Bigger clients will of course still need their own web applications built to suit any unique business models they operate, and they’ll be able to afford the fact that few of these can ever cost less than five figures. So that business model will continue, and should pay more too as the solutions become critical to firms.

I know I’ve just had something of a ramble there – it’s purely a stream of consciousness thing. I think the web industry is on the verge of maturing. That doesn’t mean the days are over for specialists. Just that the mass market will move to commodity systems, while the specialised stuff will actually start to pay the kind of rewards that should be available to people who work with a difficult and challenging technology.

Bug Tracking

In Web Development on January 11, 2008 at 6:26 pm

Want to know how we keep track of all those websites and bugs?

It’s quite simple – we use Mantis Bug Tracker.   It’s not as powerful as some, but we’re a three man company – a more heavy solution would probably simply be going over the top with things and would carry a support load that we simply wouldn’t be happy with.

In other words, it’s a great fit for our needs and requirements today, and for the next few years.

The Wicked Problem

In Design, Web Development on January 10, 2008 at 5:41 pm

I was reading through some project management methodology just now (yay! My life is full of joy at last!) and came across the phrase “The Wicked Problem” in this line on Wikipedia:

Steve McConnell in Code Complete (a book which criticizes the widespread use of the waterfall model) refers to design as a “wicked problem” – a problem whose requirements and limitations cannot be entirely known before completion. The implication is that it is impossible to get one phase of software development “perfected” before time is spent in “reconnaissance” working out exactly where and what the big problems are.

It’s worth following the link.

I think software and design processes often end up trapped within this circle where nothing’s ever perfect. The iPhone isn’t perfect, for example – it may be ever so pretty, but it’s quite rubbish at Bluetooth connectivity, for example, or sending texts. In fact, it’s rubbish at a lot of things. One of its smartphone rivals, the N95, has a habit of crashing in certain situations, and flattening its battery in two hours because it’s furiously running an application in the background.

Same with websites. Our company site, Interconnect IT, will never ever, in my opinion, be perfect. Unless we simply devoted all our energies to that site – but then we’d have no time to working on client projects. We’re still a three man company, so we can’t have a £200k site. But we can be clever and cover 95% of the requirements.

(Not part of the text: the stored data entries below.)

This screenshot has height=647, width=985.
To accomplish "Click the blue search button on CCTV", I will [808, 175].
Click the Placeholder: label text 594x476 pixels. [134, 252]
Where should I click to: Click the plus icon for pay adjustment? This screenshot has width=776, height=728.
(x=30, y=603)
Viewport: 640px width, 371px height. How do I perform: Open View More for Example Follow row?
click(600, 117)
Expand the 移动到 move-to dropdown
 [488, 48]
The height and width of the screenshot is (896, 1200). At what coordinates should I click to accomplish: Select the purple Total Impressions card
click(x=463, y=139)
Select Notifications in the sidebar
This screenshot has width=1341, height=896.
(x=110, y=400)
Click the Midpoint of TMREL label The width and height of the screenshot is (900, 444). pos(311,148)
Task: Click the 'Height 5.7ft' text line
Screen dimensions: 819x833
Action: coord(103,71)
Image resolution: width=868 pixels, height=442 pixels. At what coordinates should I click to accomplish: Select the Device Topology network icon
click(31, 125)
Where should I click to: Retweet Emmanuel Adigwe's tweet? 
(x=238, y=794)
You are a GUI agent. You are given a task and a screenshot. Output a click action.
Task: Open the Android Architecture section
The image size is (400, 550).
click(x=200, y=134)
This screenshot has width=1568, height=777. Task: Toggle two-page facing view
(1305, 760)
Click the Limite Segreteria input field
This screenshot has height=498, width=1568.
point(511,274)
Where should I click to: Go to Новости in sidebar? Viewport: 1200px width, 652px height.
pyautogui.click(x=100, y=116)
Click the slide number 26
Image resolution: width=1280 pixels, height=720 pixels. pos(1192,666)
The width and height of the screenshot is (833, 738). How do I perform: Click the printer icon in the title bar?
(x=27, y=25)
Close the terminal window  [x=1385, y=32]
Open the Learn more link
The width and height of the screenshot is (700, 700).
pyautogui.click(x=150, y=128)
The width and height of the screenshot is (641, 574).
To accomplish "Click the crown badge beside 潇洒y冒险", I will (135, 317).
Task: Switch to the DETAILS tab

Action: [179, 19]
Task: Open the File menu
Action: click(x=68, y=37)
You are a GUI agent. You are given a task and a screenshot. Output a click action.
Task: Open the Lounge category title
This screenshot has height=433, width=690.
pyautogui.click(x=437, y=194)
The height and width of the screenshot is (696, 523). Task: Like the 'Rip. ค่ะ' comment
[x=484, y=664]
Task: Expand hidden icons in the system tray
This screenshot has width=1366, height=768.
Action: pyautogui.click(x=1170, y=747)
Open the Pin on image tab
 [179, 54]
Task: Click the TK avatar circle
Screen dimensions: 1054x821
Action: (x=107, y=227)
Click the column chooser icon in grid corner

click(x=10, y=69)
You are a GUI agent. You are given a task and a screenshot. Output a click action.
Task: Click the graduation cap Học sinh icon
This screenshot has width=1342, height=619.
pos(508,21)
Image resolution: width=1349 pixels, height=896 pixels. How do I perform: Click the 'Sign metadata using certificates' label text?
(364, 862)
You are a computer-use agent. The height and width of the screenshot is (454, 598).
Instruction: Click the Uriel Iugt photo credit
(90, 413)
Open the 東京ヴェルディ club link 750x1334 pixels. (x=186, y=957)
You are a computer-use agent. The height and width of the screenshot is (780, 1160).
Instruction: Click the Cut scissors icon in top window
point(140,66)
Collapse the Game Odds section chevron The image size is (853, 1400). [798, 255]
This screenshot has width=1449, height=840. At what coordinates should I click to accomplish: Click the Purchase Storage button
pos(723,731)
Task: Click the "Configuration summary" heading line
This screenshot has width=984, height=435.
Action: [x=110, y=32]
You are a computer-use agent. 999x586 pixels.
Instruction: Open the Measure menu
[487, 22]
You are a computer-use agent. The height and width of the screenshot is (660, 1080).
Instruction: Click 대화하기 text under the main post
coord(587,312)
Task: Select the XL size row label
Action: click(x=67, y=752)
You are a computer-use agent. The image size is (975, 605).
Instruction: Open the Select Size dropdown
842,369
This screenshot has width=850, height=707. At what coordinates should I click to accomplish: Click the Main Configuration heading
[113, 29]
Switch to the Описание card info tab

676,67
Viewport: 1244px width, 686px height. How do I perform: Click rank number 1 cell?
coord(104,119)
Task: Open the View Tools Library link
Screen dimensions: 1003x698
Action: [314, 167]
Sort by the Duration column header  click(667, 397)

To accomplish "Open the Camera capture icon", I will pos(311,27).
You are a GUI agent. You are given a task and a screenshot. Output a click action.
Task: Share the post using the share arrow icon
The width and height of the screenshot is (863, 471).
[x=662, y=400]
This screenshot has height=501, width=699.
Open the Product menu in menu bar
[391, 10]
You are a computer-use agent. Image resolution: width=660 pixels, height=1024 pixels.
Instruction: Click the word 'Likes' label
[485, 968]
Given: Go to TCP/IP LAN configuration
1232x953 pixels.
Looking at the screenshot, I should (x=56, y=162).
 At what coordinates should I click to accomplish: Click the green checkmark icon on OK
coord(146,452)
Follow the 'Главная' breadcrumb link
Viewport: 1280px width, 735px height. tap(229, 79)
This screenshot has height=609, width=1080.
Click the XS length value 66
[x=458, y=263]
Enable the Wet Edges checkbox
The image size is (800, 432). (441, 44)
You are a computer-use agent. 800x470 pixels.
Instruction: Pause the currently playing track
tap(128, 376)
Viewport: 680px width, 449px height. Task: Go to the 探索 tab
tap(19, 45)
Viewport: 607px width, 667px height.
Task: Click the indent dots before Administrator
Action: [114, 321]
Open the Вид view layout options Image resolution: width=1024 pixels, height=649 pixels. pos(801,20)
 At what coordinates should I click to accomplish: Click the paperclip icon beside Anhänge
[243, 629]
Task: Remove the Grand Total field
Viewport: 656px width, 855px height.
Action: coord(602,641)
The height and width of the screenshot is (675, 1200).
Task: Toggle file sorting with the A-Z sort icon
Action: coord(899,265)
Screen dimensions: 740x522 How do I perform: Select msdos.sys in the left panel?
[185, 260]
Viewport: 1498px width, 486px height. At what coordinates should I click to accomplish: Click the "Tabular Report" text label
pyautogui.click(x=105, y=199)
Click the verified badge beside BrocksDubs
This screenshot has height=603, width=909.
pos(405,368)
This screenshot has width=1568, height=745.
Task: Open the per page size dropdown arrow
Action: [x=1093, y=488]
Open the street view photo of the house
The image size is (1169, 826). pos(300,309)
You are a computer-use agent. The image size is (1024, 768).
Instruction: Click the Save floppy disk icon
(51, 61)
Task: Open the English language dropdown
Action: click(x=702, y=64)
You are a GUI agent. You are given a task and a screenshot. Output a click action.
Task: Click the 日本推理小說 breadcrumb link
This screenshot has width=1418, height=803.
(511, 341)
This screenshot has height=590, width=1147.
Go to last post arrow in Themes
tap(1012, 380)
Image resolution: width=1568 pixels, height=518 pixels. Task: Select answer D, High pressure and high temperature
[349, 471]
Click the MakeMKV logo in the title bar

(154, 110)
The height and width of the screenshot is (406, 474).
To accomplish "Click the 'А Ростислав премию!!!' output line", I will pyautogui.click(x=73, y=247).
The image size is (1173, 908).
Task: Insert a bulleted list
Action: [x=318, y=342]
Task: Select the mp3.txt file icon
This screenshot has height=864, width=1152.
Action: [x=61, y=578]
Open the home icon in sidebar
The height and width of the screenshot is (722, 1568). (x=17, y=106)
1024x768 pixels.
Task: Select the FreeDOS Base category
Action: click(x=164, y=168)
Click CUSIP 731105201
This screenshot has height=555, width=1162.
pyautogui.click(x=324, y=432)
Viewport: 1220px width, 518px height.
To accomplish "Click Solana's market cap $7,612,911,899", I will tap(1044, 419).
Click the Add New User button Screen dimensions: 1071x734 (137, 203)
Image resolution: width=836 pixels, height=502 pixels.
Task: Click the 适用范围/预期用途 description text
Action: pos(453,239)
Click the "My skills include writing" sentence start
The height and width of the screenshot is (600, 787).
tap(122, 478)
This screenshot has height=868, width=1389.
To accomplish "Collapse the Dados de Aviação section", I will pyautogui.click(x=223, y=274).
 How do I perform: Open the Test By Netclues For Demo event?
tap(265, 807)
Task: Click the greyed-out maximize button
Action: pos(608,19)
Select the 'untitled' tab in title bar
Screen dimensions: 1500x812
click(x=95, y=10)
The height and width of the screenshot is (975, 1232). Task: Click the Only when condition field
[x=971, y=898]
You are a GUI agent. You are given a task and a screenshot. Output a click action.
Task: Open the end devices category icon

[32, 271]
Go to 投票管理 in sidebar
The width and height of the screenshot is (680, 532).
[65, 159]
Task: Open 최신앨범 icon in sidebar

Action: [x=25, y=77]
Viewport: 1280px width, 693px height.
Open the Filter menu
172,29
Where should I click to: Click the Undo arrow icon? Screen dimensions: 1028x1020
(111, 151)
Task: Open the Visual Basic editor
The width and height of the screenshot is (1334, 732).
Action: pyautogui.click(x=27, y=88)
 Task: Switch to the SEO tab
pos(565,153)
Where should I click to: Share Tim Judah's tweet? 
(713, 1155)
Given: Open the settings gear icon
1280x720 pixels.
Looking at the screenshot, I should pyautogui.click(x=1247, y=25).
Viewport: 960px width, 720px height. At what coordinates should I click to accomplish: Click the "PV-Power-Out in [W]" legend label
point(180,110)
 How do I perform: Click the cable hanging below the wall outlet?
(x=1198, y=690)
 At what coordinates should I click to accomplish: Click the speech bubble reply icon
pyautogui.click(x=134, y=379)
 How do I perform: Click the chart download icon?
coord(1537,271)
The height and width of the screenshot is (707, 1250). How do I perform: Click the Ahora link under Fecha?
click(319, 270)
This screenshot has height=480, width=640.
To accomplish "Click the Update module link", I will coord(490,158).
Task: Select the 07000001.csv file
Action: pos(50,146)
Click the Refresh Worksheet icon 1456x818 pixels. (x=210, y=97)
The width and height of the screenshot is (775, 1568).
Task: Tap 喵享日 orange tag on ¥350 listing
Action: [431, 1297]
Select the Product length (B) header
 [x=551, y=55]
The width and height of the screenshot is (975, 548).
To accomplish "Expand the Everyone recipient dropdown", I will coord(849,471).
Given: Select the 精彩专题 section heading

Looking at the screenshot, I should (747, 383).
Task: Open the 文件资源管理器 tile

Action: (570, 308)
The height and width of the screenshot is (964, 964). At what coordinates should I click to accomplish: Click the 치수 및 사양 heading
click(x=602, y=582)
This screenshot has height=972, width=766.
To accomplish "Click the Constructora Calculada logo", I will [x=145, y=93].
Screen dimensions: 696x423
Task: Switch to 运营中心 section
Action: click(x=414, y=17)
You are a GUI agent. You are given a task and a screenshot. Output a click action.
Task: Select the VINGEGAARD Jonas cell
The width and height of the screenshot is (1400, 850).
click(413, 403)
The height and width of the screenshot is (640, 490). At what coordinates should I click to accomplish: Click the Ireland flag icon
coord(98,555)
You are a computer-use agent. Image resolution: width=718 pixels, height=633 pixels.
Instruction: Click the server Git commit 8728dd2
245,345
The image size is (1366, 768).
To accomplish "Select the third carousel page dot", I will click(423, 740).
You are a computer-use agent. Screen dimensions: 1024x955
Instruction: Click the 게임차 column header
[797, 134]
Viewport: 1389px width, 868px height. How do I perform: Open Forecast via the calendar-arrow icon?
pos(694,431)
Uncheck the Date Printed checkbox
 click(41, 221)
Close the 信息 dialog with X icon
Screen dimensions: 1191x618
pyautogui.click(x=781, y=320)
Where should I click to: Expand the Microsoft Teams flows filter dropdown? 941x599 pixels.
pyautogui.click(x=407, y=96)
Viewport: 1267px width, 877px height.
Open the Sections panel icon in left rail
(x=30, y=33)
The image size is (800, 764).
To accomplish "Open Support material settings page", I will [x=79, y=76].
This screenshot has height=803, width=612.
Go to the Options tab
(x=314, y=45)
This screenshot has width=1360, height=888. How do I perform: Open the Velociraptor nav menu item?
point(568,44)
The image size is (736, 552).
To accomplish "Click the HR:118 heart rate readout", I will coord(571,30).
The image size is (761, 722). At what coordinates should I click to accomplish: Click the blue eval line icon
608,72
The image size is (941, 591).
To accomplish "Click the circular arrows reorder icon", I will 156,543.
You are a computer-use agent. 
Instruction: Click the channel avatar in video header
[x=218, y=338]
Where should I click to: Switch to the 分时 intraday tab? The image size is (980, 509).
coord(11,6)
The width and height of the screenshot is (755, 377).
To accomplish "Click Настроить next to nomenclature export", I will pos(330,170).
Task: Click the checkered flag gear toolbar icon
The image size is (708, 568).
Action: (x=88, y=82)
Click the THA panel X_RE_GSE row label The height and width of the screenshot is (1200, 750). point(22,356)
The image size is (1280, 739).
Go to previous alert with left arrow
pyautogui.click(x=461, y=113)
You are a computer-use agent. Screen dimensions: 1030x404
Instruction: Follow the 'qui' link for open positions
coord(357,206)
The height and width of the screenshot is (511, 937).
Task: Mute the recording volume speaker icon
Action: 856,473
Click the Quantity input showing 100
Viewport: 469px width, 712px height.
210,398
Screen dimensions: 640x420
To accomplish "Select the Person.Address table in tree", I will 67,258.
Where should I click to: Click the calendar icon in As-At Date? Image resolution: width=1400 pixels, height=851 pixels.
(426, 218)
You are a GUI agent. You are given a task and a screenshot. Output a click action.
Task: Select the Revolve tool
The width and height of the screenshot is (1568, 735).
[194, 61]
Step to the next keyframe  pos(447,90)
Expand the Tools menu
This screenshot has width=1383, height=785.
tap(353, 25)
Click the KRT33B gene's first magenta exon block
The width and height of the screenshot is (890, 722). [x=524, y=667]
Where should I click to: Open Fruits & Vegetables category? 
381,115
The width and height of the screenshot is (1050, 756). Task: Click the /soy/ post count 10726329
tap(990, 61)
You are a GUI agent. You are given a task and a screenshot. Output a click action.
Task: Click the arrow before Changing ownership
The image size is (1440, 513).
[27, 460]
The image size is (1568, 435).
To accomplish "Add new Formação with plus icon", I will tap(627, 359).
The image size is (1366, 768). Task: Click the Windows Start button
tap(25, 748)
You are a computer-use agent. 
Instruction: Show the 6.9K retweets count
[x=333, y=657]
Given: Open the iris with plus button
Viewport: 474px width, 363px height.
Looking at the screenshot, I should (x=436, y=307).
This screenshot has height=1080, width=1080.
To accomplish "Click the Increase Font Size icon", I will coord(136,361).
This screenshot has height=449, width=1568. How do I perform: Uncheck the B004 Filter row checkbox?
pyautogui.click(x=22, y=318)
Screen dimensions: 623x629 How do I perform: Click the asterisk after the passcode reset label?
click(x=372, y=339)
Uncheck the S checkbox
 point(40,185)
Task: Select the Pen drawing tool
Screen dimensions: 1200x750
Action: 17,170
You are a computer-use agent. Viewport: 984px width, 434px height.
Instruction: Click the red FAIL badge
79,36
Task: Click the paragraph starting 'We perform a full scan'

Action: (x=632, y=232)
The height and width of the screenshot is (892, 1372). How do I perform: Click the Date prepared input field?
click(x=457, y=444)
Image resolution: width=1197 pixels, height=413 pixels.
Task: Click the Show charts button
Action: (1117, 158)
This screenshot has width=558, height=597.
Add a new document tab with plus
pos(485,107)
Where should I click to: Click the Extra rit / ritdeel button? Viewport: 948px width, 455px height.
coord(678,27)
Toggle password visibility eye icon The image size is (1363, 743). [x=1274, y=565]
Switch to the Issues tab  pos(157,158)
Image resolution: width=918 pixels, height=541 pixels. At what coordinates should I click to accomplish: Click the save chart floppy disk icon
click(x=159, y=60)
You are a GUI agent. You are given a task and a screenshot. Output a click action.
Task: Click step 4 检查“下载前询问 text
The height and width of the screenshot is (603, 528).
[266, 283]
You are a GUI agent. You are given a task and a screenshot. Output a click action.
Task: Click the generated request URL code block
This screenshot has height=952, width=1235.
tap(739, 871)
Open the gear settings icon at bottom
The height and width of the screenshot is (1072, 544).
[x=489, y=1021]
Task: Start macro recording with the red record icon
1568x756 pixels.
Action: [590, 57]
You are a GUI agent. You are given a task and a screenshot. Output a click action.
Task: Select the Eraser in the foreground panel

With client sites it’s even trickier – we have to interpret a clients’ requirements, write them down, and send them back in a proposal with a rough mock-up, pricing and structure. They’ll read it quickly and usually accept. But once started they’ll look at the design, try it out, and realise that actually, the front page should have a simpler message. That may mean a restructuring. A week later, someone may point out that the colours they preferred have negative connotations in certain cultures.

All these require changes, sometimes at a late stage, and sometimes involving a lot of work. At some point, someone has to simply say – “OK, that’s good enough!”

Other clients, however, quite like the waterfall method. We have forms for certain business sectors, with consistent requirements, where they simply tick off what they want and like, choose an off-the-shelf design, and a couple of weeks later we deliver the website – all loaded up and everything. They then sign-off, or they ask for some revisions – images changed, copy edited and so on. It’s particularly suited where a small and busy firm needs a website, but it’s not really crucial to their business – it simply provides a service to people who already know them. Dentists, for example.